Under the Conflict Free Tin Initiative (CFTI), over 200 tones of tin ore worth around $1.7 million have already been sold to the Malaysia Smelting Corporation from the Kalimbi Mine in South Kivu in the Democratic Republic of the Congo (DRC). The CFTI ensures that each mined ore receives a plastic tag with a bar core that corresponds to a certification document, so that the minerals extracted from it can be exported legally.
The initiative aims to permit legal mineral exports from Congo after the adoption of the United States Dodd Frank law, which almost entirely halted the African country’s mineral trade.
The Dodd Frank Act aimed to ensure that the purchase by international firms of "conflict minerals" coming from the DRC, such as columbo-tantalite, wolframite, cassiterite and gold, did not financially support the conflict. Section 1502 of the law requires "that companies publicly traded in the US disclose the use of conflict minerals from the DRC and adjoining countries in their products and describe the process used to ensure that the purchase of these minerals does not fund illegal armed groups operating in the DRC to the greatest extent possible." It is assumed that illegally extracted minerals are currently helping to finance the leaders of the M23 rebels in the North Kivu province, which has displaced early 250,000 people since April 2012 and determined 57,000 people to seek refuge in neighboring Rwanda and Uganda since the beginning of 2012.
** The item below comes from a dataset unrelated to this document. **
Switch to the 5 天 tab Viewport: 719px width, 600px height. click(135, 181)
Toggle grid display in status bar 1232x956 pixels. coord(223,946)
The Enough project, a key supporter of the law, claimed that its implementation resulted in a 65 percent profit reduction for armed groups from tin, tungsten and tantalum in 2011. In turn, a U.N. report, published in December 2011, stressed that the export suspension had a devastating impact on the lives of ordinary people who depended directly or indirectly on mining and was ultimately directing mineral trade into the hands of smugglers, such as Bosco Ntaganda, one of the M23 rebel leaders.
Out of the around 900 mines located in South Kivu, Kalimbi remains currently the only one which has internationally recognized traceability. A multi-stakeholder team, which included representatives of the DRC Government, the United Nations, the German Geological Service (BGR), the local project manager of the ITRI Tin Supply Chain Initiative (iTSCi), representatives of local business and civil society, validated Kalimbi as a conflict-free mine. The Congolese government is seeking to similarly tag other mines in the upcoming months.
As a result of the crackdown brought by the Dodd Frank Act, local prices collapsed by a factor of 6 to less than $1 a kilogram, while the only remaining buyers were Chinese exporters and smugglers. A week after the introduction of the conflict-free certification system at the Kalimbi mine, the price has returned to $3.5 per kilogram and more than 3,300 kg have been tagged. Currently, around 1,294 miners work at Kalimbi and have more than doubled their earnings to $4-$6 per kg from $2/kg. It is expected that the conflict-free tin will easily find buyers, given that global supply is currently limited, as a result of low stocks and a lack of investment.
Eastern Congo has been affected by violence since the 1990s. One of the key reasons for the ungoing conflict is the fact that region is extremely valuable from an economic standpoint, due to its oil reserves, gold, tin, tungsten and coltan-a metal used to make mobile phones, for which both Rwanda and Uganda have fought in the past. Rwanda has twice invaded the DRC in the last two decades, even igniting in 1998 a conflict known as "Africa's Great War," in which several countries were involved. The Rwandan government justified this latter intervention by emphasizing that it had to react to hostile Rwandan Hutu fighters who had fled to Congo after the 1994 Rwandan genocide. Similarly, in the recent past, Uganda and Congo have fought over regulating border oil exploitation and resulted in the signing of the 2007 Ngurdoto Accords.
If legal production and sale of minerals would replace the current illegal and violent extraction process, Congo could enjoy a peaceful transition from its current state of conflict. Still, one potential problem for the conflict-free trade minerals is that there are currently thousands of tons of minerals extracted during the export suspension, which are stockpiled throughout eastern Congo, which could enter clandestinely on the trade market, thus threatening the credibility of the traceabililty project.